**Task description**
How many of the lines in the material underneath include the string "Copy"? State the number only.

**Material supplied**
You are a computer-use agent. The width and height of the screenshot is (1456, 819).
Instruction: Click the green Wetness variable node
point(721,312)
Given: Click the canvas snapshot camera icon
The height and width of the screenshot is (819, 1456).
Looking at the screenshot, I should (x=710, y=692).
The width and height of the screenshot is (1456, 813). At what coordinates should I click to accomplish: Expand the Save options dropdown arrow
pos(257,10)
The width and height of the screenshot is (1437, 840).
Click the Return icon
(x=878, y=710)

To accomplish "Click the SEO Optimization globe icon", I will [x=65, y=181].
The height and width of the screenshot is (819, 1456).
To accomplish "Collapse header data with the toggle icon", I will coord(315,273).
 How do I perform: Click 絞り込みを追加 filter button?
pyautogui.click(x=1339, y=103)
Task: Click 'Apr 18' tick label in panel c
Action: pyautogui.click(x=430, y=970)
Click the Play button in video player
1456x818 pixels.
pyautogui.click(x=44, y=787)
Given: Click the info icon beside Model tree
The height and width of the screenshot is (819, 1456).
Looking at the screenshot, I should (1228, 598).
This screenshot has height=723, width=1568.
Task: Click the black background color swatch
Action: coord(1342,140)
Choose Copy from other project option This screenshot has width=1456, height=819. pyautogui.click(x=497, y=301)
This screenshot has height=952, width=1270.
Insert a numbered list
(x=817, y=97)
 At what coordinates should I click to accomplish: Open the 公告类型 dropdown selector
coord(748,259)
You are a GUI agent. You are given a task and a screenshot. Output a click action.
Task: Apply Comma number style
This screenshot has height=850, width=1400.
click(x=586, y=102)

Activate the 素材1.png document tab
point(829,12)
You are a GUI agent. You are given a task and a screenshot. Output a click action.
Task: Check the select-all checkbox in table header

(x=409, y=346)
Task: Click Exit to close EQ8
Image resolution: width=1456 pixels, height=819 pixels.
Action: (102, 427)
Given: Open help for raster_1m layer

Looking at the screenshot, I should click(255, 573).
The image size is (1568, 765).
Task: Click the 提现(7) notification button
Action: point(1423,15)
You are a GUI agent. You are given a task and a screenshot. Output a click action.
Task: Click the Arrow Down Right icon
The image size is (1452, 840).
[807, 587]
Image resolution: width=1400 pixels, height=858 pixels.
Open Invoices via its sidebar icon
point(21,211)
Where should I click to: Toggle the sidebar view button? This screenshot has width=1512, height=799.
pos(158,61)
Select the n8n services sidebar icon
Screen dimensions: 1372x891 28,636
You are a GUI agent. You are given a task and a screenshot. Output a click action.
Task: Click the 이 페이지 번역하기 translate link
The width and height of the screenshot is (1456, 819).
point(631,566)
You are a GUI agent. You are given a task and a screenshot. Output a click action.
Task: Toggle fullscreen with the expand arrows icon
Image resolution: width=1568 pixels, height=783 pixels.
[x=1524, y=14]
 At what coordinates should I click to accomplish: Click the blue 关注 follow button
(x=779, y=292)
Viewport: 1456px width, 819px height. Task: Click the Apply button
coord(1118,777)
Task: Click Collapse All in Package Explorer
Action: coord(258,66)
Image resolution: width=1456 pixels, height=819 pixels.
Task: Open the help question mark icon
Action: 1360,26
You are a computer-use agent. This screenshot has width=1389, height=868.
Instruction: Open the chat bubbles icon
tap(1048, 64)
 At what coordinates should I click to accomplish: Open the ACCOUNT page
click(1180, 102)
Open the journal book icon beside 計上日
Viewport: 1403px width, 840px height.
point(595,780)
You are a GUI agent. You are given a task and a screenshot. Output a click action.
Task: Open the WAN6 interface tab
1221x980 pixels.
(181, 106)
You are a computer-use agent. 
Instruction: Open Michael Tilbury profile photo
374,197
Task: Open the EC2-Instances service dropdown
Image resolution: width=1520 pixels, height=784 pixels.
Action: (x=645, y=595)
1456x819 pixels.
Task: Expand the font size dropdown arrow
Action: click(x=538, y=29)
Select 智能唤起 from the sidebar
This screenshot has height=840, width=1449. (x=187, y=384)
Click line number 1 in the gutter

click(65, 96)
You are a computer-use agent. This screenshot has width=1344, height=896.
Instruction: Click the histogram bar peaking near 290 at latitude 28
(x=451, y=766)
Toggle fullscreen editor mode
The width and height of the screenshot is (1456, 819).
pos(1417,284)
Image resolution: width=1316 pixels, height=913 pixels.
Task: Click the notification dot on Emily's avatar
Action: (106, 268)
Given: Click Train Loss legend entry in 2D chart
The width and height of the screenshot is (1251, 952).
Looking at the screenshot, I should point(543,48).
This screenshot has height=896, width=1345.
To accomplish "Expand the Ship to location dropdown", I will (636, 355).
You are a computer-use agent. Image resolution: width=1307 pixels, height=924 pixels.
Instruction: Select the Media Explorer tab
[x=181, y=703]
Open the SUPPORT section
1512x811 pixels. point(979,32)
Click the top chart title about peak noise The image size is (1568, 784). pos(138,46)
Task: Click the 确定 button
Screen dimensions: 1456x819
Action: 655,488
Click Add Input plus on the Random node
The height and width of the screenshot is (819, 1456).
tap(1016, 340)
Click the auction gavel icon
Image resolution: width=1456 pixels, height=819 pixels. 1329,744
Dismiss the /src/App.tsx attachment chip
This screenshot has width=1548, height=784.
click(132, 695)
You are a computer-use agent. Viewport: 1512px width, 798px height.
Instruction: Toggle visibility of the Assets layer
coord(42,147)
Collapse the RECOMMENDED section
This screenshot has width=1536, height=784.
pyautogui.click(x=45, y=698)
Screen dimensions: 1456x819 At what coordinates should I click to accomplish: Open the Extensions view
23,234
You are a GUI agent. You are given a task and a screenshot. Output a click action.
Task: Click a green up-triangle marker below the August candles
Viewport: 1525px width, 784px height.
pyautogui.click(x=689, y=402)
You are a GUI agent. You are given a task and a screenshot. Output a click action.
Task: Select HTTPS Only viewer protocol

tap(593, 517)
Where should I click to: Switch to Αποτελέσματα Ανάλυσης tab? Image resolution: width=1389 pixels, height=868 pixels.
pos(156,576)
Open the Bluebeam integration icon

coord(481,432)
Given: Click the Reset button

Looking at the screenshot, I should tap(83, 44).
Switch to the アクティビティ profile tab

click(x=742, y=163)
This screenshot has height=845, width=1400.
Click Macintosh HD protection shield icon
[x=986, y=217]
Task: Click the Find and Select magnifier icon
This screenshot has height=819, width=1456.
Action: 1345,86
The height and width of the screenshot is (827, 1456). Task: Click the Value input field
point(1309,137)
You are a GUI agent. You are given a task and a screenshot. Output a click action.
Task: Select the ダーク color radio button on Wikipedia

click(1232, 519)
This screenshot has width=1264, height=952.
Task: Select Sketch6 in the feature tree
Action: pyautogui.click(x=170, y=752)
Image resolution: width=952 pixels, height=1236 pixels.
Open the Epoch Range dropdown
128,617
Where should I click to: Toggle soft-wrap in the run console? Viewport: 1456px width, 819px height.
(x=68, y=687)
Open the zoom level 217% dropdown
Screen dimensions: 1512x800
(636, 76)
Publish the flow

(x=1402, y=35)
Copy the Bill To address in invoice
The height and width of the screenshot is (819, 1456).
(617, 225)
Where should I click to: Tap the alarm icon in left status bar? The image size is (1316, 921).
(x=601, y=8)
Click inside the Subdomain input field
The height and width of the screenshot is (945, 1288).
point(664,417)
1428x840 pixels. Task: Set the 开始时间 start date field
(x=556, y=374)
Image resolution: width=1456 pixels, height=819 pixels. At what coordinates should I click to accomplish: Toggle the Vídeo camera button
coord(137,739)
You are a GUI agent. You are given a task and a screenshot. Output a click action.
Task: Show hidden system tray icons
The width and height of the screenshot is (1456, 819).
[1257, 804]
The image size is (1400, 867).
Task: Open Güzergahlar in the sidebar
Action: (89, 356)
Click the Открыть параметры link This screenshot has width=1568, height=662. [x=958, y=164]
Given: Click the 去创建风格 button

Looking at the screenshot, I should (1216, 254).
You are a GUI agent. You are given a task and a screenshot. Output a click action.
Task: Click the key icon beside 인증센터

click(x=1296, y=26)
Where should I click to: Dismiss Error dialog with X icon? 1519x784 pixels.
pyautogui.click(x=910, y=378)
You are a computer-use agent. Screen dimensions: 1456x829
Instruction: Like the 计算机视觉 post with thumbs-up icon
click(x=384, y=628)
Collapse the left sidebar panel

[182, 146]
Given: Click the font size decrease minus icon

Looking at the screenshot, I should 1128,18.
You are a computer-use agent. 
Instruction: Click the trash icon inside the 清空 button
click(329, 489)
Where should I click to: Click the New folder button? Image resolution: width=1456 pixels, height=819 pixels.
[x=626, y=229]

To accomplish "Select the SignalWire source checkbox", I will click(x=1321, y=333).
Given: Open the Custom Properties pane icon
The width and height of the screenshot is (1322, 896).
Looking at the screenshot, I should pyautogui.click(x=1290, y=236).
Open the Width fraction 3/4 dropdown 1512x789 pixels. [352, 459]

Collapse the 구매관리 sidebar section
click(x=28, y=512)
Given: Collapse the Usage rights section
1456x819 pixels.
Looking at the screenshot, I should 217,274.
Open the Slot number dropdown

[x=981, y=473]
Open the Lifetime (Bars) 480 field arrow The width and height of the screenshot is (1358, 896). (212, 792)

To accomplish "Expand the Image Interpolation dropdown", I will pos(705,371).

**Problem solution**
2